Earth as an Ecosystem

Ecosystems

Environmentalism and Climate Change in a Total Earth Context

The year was 1967, and humankind was venturing into space. As a species, we are perpetual tourists. Photo keepsakes were a must-have once we left our earthbound domain, so in 1967 the first color photos encompassing the whole Earth arrived home courtesy of the Department of Defense Gravitational Experiment (DODGE) satellite. Digital photography was not what it is today, and the color photo was really a composite of three photos taken with red, green, and blue filters. Five years later, Apollo 17 took the iconic “Blue Marble” photograph. For the first time in Earth’s history, the planet could be examined in a single view. The gaian ecosystem we call Earth finally came into focus.

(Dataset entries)
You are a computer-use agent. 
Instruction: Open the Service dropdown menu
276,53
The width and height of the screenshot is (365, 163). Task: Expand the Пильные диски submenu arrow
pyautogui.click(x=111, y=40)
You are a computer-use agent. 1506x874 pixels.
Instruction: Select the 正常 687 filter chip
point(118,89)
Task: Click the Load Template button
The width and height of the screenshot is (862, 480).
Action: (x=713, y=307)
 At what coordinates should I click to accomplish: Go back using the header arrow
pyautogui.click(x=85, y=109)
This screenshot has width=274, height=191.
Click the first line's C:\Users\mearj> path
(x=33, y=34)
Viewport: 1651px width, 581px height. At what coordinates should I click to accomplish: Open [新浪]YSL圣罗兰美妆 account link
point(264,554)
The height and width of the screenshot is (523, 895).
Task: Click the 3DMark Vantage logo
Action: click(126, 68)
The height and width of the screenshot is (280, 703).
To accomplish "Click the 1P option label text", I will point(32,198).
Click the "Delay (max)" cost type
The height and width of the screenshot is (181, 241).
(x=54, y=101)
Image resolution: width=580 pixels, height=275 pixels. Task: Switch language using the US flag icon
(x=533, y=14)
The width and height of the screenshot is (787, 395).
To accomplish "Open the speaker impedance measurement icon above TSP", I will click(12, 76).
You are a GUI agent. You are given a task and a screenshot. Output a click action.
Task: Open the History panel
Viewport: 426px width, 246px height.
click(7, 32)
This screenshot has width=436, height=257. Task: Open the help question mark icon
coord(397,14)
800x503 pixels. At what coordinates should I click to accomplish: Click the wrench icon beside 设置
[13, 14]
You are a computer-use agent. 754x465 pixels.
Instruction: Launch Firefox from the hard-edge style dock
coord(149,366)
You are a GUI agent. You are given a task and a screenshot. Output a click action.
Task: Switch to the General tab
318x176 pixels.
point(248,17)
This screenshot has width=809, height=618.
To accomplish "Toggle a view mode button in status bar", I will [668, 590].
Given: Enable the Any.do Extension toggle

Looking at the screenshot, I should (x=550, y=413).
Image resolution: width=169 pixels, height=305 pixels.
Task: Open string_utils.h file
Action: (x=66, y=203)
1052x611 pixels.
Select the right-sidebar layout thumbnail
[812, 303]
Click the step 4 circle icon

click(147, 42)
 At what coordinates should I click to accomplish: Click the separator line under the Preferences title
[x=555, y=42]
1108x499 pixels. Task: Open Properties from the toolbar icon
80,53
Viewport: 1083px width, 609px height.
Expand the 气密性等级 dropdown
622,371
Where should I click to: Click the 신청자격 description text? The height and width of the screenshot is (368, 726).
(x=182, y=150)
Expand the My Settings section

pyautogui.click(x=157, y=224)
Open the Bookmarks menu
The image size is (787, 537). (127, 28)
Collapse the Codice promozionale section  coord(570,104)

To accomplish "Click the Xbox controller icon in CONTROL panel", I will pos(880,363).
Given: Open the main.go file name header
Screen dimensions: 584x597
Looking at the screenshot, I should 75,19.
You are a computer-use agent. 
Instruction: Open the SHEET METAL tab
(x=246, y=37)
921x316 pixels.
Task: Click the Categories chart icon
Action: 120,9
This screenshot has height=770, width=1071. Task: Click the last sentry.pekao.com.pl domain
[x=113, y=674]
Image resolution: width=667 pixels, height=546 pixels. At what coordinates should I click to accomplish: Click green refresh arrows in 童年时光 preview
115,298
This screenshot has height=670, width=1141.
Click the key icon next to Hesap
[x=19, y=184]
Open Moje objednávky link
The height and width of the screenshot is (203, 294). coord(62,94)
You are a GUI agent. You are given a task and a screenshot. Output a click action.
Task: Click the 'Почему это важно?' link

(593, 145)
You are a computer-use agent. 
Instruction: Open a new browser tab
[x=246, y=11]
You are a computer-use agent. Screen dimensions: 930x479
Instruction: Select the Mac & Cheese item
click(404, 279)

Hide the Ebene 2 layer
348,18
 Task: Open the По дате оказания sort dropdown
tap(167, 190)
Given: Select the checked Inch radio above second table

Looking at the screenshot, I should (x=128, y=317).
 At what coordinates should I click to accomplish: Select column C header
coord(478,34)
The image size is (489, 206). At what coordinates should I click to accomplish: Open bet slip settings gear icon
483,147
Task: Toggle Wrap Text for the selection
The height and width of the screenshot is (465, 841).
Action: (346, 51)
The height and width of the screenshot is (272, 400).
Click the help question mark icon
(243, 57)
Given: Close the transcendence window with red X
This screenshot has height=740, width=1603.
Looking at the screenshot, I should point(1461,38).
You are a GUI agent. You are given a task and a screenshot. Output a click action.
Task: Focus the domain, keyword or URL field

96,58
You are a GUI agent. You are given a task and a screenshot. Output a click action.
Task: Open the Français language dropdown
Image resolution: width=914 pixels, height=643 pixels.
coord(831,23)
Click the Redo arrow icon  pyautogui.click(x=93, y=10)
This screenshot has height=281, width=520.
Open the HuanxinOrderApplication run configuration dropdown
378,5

-- WORK ORDER 1 --
Translate this sentence from the passage on Earth as an ecosystem into Spanish: "For the first time in Earth’s history, the planet could be examined in a single view."
-- WORK ORDER 2 --
Continue the passage on Earth as an ecosystem from its final sentence.
Nothing in the records is needed here.

-- ANSWER 1 --
Por primera vez en la historia de la Tierra, el planeta pudo examinarse en una sola vista.

-- ANSWER 2 --
We grapple daily with environmental and climate change issues ranging in scale from microbial changes in soils to vast islands of plastic polluting our seas. Massive forest fires, melting ice sheets, and devastating hurricanes capture the headlines, and it is easy to forget how interconnected our world is. Photos of our planet, taken from afar, remind us of the big picture—life on Earth is a single web of life. At the highest level, Earth’s surface forms a connected planetary-scale ecosystem—one that has taken over four billion years to evolve. 

Ecosystems

As a refresher, an ecosystem is a group of interdependent biotic and abiotic components that function together as a sustainable unit. Importantly ecosystems are often nested. The Tongass temperate rain forest forms an ecological community intimately connected with the marine ecosystems of the Pacific Ocean.  Together these two ecosystems form a larger coastal ecosystem. The Cascade Mountains of Oregon are home to temperate rain forests on their western slopes and high deserts on their eastern side. These two distinct ecosystems connect at the hip via a high mountain range, which controls rainfall.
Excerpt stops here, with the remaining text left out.